What’s the difference between a straight woman and a bisexual woman? 4 drinks.
Your mom's so dumb, she threw the dog and told the stick to fetch!
Yo momma so old... Jurassic Park brought back the memories...
When Columbus discovered America, Chuck Norris has already worked there as Texas ranger.
A redneck boy runs into his house and proclaims, "I've found the girl that I'm gonna marry! And she's a virgin!" Incensed, his father pounds his fist on the table. "There's no way you'll marry that girl! If she aint' good enough for her own family, she ain't good enough for ours."
On a men's bathroom wall, someone had hastily scrawled, "I slept with your mother." Underneath it, another person had written, "Go home dad, you're drunk."
How can you tell a sumo wrestler from a feminist?

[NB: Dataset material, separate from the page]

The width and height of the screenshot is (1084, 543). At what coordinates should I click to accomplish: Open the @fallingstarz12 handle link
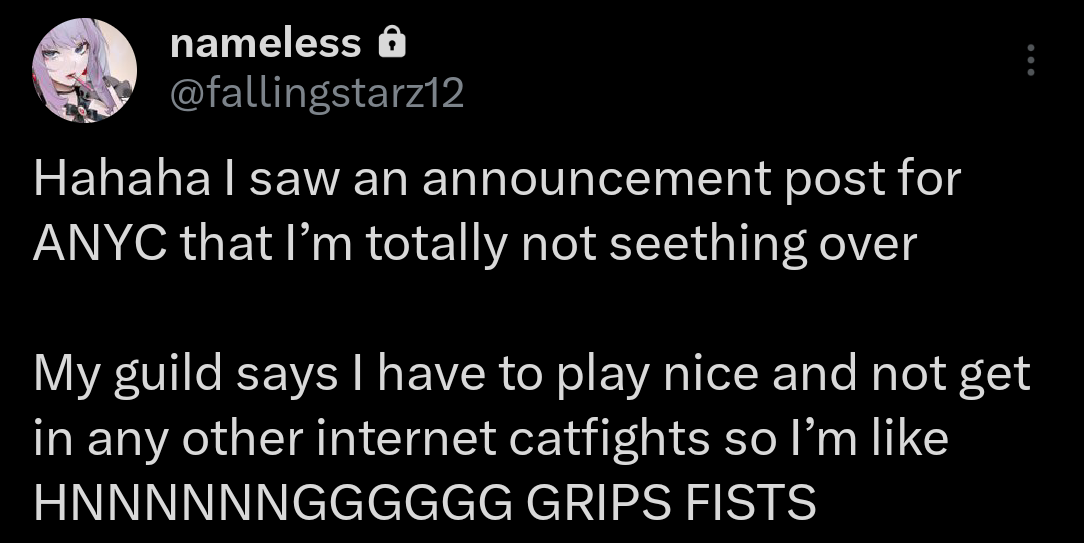317,94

A Sumo wrestler shaves his legs.
A guy walks into a bar and sees a dog lying in the corner licking his balls. He turns to the bartender and says, "Boy, I wish I could do that." The Bartender replies, "You'd better try petting him first."

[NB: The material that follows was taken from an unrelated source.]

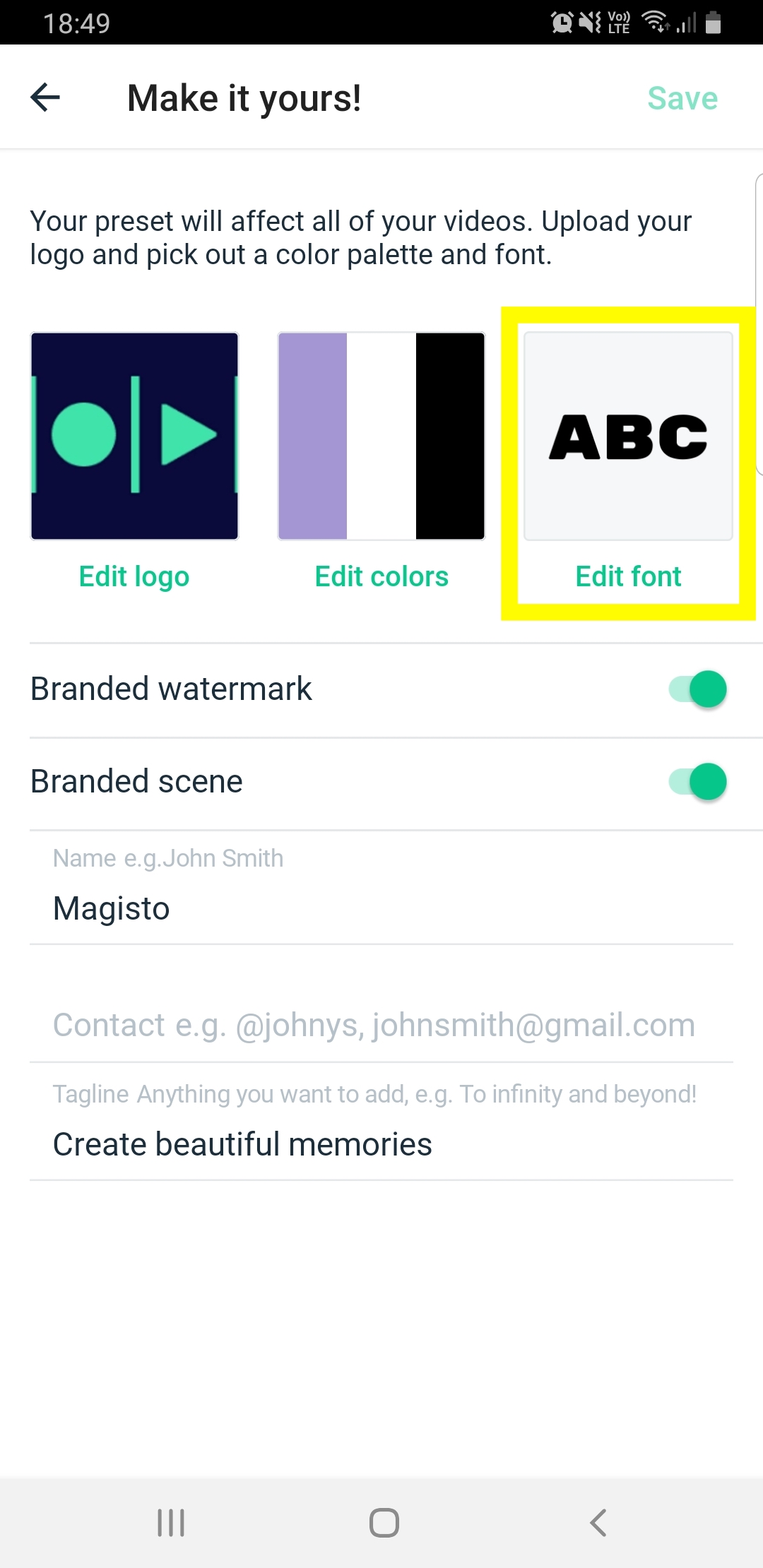Tap the Android home button icon
This screenshot has width=763, height=1568.
click(384, 1523)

Chuck Norris once shot someone with a knife.
A vacuum salesman goes door-to-door in a new neighborhood. When a woman answers the door at the first house, the salesman walks right in and drops cow patties on her floor. He says, "Ma'am, just to show you how confident I am in the quality of my vacuums, I'll eat whatever the vacuum doesn't pick up." The woman smiles and asks, "Could I get you some ketchup with that?" The salesman scoffs confidently and says, "I assure you my vacuums have more power than any other on the market today!" The woman replies, "Well, that may be so, but we just moved in and the electricity isn't turned on yet."